Chinese politician (1927–2017)

Buhe or Bu He (布赫, ; Бөх; March 1927 – May 5, 2017), also known as Yun Shuguang, was a Chinese politician of Mongol descent. The eldest son of the powerful Inner Mongolia leader Ulanhu, Buhe served as the Chairman of Inner Mongolia between 1982 and 1993. Between 1993 and 2003 he was Vice Chairman of the National People's Congress.

==Biography==
Buhe (lit., "sturdy") was born in March 1927 in Tumed Left Banner, Inner Mongolia, the eldest son of the Communist Mongol leader, former Vice President Ulanhu. His Chinese name was Yun Shuguang (云曙光).

During the Second Sino-Japanese War, when his father was leading the Inner Mongolian resistance against Japanese invasion, Buhe lived in the Communist base area of Yan'an, where he studied at Northern Shaanxi Public School and then Yan'an Nationalities College from 1939 to 1946. He joined the Chinese Communist Party (CCP) in 1942. After the surrender of Japan, the Communists took control of north China and Ulanhu became the founding chairman of Inner Mongolia Autonomous Region in 1947. Buhe worked as a cadre in the Cultural Bureau of Inner Mongolia.

During the Cultural Revolution, Ulanhu was overthrown and Buhe was also persecuted along with his father. He was politically rehabilitated in 1974, and was appointed Communist Party Secretary of Baotou, Inner Mongolia's main industrial city.
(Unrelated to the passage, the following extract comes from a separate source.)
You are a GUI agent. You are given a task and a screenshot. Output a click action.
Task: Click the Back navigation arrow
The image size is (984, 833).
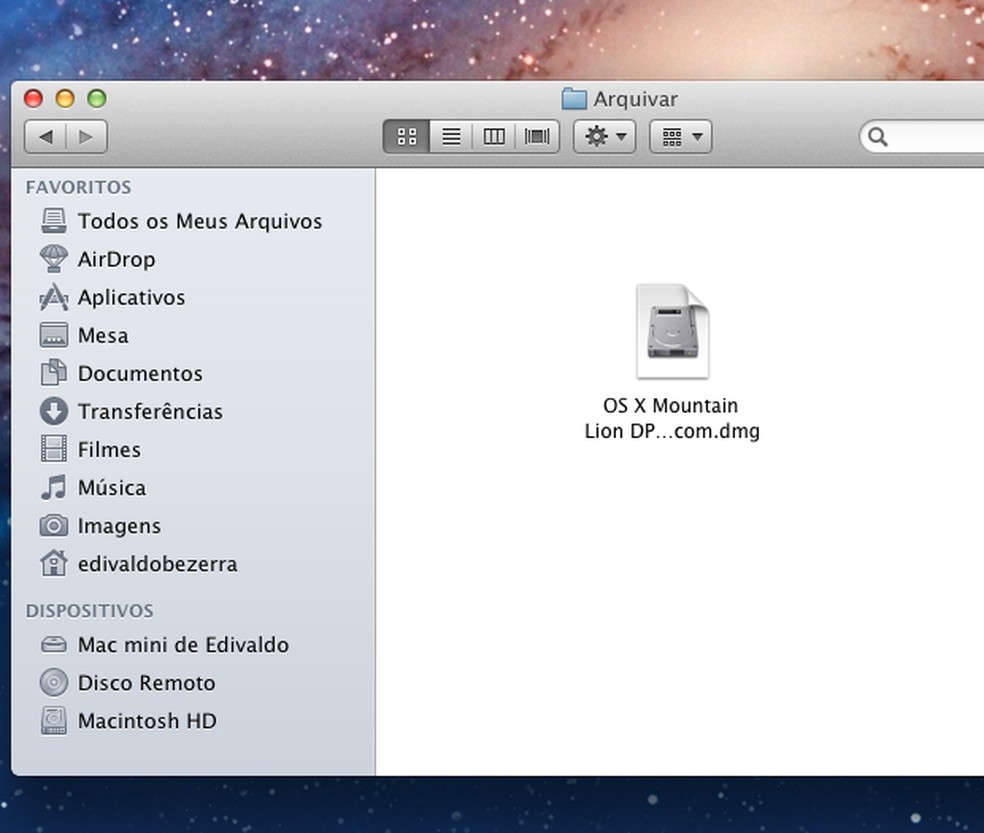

He became Head of the CCP Publicity Department of Inner Mongolia in 1978, and then Party Chief and Mayor of Hohhot, the capital of Inner Mongolia. In December 1982, he became Chairman of Inner Mongolia, a position his father had held decades ago, and served for more than a decade until May 1993. From March 1993 to March 2003 he served two terms as Vice Chairperson of the Standing Committee of the National People's Congress.
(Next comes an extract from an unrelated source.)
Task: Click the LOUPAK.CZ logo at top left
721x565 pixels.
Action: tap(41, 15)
Buhe was a member of the 12th and the 13th Central Committees of the CCP.

Buhe was also a writer and a poet, and was elected a member of the China Federation of Literary and Art Circles in 1982. He published several collections of his poems, essays, and other works.

Buhe was married to the film director Zhulan Qiqike, who died in 2011. Their daughter, Bu Xiaolin, is also a politician. She was appointed Chairwoman of Inner Mongolia in March 2016, making her the third generation of the Ulanhu family to hold that position.

Buhe died on 5 May 2017 at the age of 90. He was eulogized with the standard line of "long-tested and loyal fighter of the Communist cause, proletarian revolutionary" by the authorities, and was also designated "an outstanding leader in the realm of ethnic affairs." His memorial ceremony was held on 11 May, and was attended by CCP General Secretary Xi Jinping, Premier Li Keqiang, former paramount leader Hu Jintao, and other sitting members of the Politburo Standing Committee.